Results: A total of 6102 persons (males : females=1.2:1) met inclusion criteria. Of all the participants, as many as 2363 (38.7%) were identified as having swallowing abnormalities and showed increased risk of oropharyngeal dysphagia (OD) with age. Dysphagia was found 46.3% in stroke patients of acute phase, 56.9% in stroke patients of chronic phase, 40.8% in Alzheimer’s disease(AD), 46.2% in Parkinson’s disease (PD), 12.5% in Multiple Sclerosis (MS), 50.0% in Amyotrophic Lateral Sclerosis (ALS), 35.5% in head/neck cancer. The prevalence of OD has also been calculated in older persons across different settings, with rates 26.4% in nursing home and 13.9% in community-dwelling older people. This study demonstrates that dysphagia of male (40.0%) is higher prevalent than female (36.3%) in these populations. Comparing three Chinese economic regions, the average prevalence rate of deglutition disorder in the midland (55.0%) was obviously higher than east coast (37.1%) and western area (32.5%) of China (χ2 =116.2, P<0.001).
Conclusions: The study demonstrates that dysphagia is highly prevalent in China, and should be given more importance and attention and thus be included in all standard screening protocols, treated and regularly monitored to prevent its main complications.

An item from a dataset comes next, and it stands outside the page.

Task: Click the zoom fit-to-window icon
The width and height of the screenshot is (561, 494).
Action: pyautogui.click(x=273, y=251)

Profile of Neurological Symptoms and Vitamin B12 Deficiency in a Neurology Clinic in an Urban Setting In India
Dr. Varsha Anant Patil1, Dr. Nirmal Surya2
1Bombay Hospital Institute of Medical Sciences, Mumbai, Maharashtra, India
2Bombay Hospital Institute of Medical Sciences, Mumbai, Maharashtra, India
Objectives: Vitamin B12 deficiency is a systemic disease affecting many organs, including the entire nervous system. We studied neurological profile of patients presenting with vitamin B12 deficiency in the Indian population.

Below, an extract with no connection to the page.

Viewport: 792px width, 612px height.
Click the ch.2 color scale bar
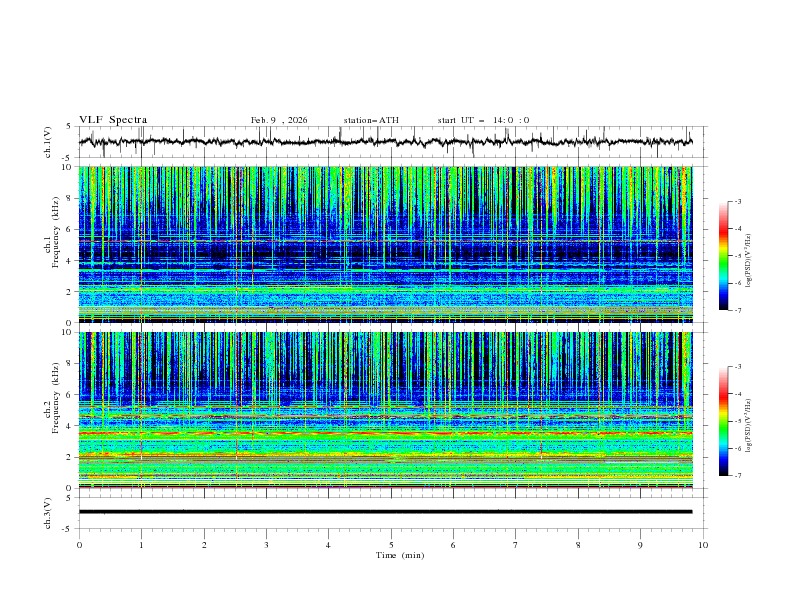click(724, 421)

Methods: The present study was an observational study done over eight years at a neurology clinic in Mumbai, India. We studied demographics, clinical features, biochemical, imaging and electrophysiological characteristics (wherever applicable) of all patients who presented with neurological complaints and were detected to have low serum vitamin B12 levels. To define severity of neurological impairment especially in patients with subacute combined degeneration of cord (SACD), functional disability scales were used.

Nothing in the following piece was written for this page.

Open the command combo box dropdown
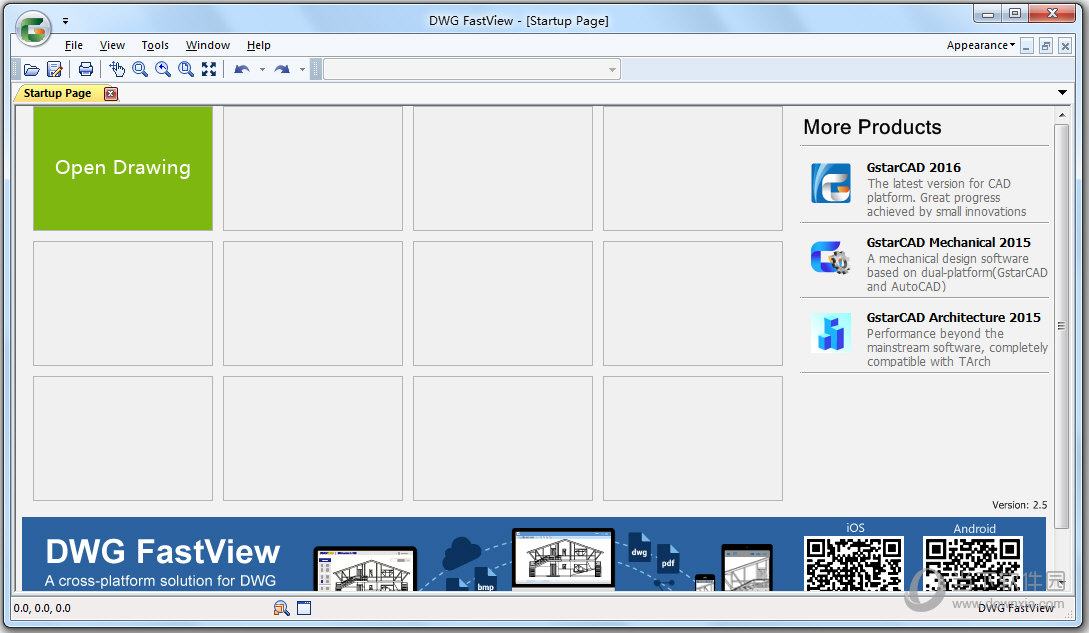 [x=612, y=69]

Results: Out of approximately 5000 patients who presented to the clinic, 261 patients (males-145/females-116) with low vitamin B12 levels were identified. The mean age±SD at presentation in these patients was 39.80 ±14.44 years (range: 13 years-80 years). The mean serum vitamin B12 levels were 171.29±98.42 pcg/ml (55-1200 pcg/ml). Majority were vegetarian by dietary habits (87.7%). The presenting symptoms were: headache (41.3%), giddiness/ vertigo (16.8%), tingling and/or numbness in extremities (13%), gait imbalance and disturbances (10.3%), seizures (5%), tremors/ involuntary movements (4.2%), memory disturbances/ sleep disturbances (4.6%), Abnormal behaviour (19.1%) and Bells palsy(1.1%). The various neurological diagnoses noted were: chronic headache (37.9%), positional vertigo (10.3%), neuropathy (9.5%), epilepsy (5%), tremors/ involuntary movements (4.2 %), memory and behavioural disturbances (6.5%), Syncope (6.1%), stroke (4.2%), SACD (4.2%), cervical radiculopathy (3%), Visual disturbances (1.5%) and others (3.8%) (including patients with osteoarthritis, cerebellar ataxia, multiple sclerosis, vertebrobasilar insufficiency, Bells palsy, labyrinthitis).
Conclusion: Vitamin B12 deficiency presents with varied neurological manifestations, SACD being a severe manifestation. The association between chronic headache and low B12 levels remains yet unexplored.